Enter the total dollar value of your food supplies available at the beginning of the period.

Enter the dollar value of food supplies you purchased during the period.

Enter the total dollar value of your food supplies available at the end of the period.

Enter in your total sales for the period.

Food Cost Percentage

%

For example, if you have a beginning inventory value of $15,000 at the start of the week, made $3,000 in purchases throughout the week, and had an ending inventory value of $12,000, your food costs were $6,000 ($15,000 + $3,000 – $12,000 = $6,000). If your total food sales were $14,000, then your food cost percentage is 42.85% ($6,000 divided by 14,000 = 0.4285). This means that 42.85% of your total revenue went towards paying for ingredients, which is higher than average.

For many restaurants, a food cost percentage of 42.85% is too high. You can determine your ideal food cost percentage by dividing your total food costs for a set period of time by the total food sales for that same period. For example, if your total food costs are $3,000 and your total food sales are $8,800, then your ideal food cost is 0.34, or 34%.

There are a number of ways that this hypothetical restaurant can cut costs and reduce their actual food cost percentage to meet their ideal food cost percentage. This may include:

  • Finding vendors with better prices
  • Reducing portion sizes 
  • Adjusting menu prices
  • Changing kitchen practices

For example, if the restaurant’s food costs went up due to waste in the kitchen, the owner could work with the chef and staff to reduce costs associated with spoiled foods or throwing too many ingredients away.

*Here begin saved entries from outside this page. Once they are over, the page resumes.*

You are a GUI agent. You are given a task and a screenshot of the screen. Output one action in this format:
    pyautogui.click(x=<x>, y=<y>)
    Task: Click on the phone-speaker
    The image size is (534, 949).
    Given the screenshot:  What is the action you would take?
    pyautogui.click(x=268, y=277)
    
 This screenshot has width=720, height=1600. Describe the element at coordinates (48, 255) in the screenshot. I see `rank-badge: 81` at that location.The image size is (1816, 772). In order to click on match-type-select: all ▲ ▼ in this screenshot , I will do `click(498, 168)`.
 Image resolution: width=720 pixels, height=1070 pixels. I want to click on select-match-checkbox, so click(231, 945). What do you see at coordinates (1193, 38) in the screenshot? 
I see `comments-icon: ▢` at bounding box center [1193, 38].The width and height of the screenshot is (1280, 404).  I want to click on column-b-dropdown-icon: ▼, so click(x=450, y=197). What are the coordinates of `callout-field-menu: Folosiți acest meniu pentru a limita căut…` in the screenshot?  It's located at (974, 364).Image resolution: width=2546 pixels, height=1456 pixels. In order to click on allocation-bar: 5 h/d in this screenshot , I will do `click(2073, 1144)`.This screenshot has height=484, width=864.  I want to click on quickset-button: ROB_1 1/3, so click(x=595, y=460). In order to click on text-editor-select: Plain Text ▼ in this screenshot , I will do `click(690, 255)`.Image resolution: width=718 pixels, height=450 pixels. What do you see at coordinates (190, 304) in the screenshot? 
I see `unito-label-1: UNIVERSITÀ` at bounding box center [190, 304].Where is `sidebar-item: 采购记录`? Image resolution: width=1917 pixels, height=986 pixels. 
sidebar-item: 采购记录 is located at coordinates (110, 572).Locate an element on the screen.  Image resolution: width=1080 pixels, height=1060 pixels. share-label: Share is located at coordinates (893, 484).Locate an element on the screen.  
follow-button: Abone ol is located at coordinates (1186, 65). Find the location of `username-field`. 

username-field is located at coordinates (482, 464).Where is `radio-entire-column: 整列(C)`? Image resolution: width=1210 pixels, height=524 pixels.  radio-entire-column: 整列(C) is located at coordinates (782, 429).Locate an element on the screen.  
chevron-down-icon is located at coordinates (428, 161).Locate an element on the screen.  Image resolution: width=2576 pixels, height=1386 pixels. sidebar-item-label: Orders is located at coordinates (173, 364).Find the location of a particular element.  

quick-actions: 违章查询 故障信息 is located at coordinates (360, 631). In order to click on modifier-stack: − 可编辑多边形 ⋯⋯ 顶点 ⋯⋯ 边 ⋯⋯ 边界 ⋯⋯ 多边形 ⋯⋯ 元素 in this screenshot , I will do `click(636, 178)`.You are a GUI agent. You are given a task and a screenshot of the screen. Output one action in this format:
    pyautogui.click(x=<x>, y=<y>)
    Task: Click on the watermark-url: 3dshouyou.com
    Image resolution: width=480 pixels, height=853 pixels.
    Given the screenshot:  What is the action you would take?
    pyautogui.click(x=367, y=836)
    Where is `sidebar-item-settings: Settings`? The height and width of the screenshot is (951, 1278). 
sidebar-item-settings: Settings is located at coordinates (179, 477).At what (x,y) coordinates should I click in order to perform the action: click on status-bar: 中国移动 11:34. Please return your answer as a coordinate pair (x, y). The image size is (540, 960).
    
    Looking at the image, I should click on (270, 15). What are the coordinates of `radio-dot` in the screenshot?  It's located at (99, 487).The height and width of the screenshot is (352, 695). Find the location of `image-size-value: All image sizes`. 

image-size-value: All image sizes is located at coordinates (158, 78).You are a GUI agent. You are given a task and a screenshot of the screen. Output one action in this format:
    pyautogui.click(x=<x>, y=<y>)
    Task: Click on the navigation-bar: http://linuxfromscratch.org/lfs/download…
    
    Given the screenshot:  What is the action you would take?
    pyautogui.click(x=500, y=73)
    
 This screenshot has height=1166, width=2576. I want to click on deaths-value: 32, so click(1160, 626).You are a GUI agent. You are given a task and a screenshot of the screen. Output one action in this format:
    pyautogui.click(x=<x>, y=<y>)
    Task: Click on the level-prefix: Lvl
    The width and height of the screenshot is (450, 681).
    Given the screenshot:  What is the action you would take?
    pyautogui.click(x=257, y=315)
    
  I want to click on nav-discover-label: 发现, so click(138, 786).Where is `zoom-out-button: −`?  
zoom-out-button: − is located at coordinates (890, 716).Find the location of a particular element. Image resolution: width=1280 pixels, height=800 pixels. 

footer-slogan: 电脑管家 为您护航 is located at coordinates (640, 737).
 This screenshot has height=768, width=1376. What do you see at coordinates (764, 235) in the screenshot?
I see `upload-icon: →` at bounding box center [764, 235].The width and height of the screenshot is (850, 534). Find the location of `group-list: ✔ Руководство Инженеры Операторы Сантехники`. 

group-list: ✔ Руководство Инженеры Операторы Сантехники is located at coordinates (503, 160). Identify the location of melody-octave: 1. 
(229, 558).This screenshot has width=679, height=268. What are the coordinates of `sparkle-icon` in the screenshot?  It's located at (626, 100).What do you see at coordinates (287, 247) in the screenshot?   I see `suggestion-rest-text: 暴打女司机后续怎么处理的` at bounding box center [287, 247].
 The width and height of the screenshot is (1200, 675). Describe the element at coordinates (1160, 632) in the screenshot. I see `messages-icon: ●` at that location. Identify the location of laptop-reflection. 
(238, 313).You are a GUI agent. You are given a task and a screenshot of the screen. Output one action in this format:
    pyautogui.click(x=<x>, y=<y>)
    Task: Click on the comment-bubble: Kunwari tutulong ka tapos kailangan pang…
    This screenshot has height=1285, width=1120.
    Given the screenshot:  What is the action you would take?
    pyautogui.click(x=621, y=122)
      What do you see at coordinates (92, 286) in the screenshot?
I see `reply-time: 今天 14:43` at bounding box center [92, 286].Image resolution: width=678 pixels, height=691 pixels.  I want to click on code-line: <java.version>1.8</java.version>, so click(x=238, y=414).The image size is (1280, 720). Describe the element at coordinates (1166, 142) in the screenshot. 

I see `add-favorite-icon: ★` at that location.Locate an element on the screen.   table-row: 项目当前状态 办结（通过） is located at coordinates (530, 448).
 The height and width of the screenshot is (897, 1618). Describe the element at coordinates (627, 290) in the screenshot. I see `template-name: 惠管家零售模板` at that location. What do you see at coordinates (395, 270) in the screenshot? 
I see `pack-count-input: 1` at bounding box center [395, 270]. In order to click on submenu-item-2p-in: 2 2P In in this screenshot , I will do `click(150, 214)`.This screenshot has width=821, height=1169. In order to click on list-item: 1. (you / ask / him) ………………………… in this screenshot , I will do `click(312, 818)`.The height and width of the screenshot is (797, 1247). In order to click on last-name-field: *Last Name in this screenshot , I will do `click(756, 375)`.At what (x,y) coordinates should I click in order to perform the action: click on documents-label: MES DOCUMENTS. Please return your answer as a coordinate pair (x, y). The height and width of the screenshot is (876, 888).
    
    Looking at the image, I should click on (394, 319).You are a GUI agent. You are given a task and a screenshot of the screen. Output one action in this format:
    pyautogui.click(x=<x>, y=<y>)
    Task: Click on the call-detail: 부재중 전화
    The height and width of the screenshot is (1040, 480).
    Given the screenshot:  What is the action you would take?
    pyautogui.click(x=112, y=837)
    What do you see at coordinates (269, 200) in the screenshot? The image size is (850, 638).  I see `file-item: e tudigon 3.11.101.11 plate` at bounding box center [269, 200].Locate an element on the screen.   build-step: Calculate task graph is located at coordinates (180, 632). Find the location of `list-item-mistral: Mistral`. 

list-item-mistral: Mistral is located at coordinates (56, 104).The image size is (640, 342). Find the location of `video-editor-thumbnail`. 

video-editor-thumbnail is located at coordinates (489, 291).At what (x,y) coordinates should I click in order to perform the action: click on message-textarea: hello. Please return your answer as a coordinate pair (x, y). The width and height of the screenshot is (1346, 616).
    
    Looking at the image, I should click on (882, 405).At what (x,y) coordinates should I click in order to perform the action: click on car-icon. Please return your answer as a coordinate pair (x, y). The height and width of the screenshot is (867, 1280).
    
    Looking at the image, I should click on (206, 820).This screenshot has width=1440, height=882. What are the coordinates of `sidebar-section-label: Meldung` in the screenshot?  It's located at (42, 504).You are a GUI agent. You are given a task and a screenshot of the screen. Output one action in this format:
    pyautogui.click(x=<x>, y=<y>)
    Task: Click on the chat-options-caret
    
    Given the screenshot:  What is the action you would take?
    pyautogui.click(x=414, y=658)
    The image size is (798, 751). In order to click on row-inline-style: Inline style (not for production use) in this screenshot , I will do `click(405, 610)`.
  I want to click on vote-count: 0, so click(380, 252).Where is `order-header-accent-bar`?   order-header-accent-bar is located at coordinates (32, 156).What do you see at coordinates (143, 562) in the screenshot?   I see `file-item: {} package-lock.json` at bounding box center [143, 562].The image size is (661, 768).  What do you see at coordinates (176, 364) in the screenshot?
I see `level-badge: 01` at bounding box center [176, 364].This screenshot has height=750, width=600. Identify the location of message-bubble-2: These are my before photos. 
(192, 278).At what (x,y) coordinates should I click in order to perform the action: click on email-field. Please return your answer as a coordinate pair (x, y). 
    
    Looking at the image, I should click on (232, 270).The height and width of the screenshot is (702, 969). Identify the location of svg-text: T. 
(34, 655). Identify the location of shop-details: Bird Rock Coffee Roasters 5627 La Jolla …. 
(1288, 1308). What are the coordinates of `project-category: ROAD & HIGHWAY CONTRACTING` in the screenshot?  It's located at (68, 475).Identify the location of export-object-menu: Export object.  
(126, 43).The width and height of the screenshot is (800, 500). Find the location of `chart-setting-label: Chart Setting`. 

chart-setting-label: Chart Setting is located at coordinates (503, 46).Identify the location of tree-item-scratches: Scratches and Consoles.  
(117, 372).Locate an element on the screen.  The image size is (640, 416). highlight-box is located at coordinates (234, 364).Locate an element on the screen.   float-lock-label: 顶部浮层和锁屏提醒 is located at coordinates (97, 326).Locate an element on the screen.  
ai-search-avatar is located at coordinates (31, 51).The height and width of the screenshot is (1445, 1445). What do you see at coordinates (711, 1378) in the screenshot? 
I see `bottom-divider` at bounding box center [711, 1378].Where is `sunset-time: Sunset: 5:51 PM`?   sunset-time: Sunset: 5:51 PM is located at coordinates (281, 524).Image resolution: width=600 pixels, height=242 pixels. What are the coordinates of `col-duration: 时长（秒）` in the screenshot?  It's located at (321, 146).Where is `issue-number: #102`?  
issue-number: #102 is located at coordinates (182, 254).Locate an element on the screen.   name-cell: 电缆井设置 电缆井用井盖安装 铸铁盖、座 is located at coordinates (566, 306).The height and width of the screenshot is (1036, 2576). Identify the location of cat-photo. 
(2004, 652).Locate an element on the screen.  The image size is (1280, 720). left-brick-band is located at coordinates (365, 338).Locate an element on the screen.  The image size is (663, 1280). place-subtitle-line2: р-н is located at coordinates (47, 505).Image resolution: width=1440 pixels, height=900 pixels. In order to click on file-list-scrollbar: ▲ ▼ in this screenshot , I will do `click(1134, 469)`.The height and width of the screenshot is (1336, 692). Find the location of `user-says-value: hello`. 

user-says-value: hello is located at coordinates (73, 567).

Once you know your ideal food percentage, you can use this number to set menu prices — and to reconfigure them as necessary. Consider a restaurant that sells a turkey club sandwich with fries for $12.99. The cost per serving of this $4.75. When you divide $4.75 by 0.34 (the ideal cost percentage for this restaurant), you get $13.97. This menu item is underpriced, and currently represents a food cost of 36.5%. Pricing it at $13.99 will ensure that the restaurant stays on track financially.

Going through your menu to determine the food cost per serving and determining whether it meets your ideal food cost percentage may seem tedious. But in the restaurant business, where every penny counts, it is vital to your success. This is particularly true in 2020, when it is harder than ever to operate a profitable restaurant.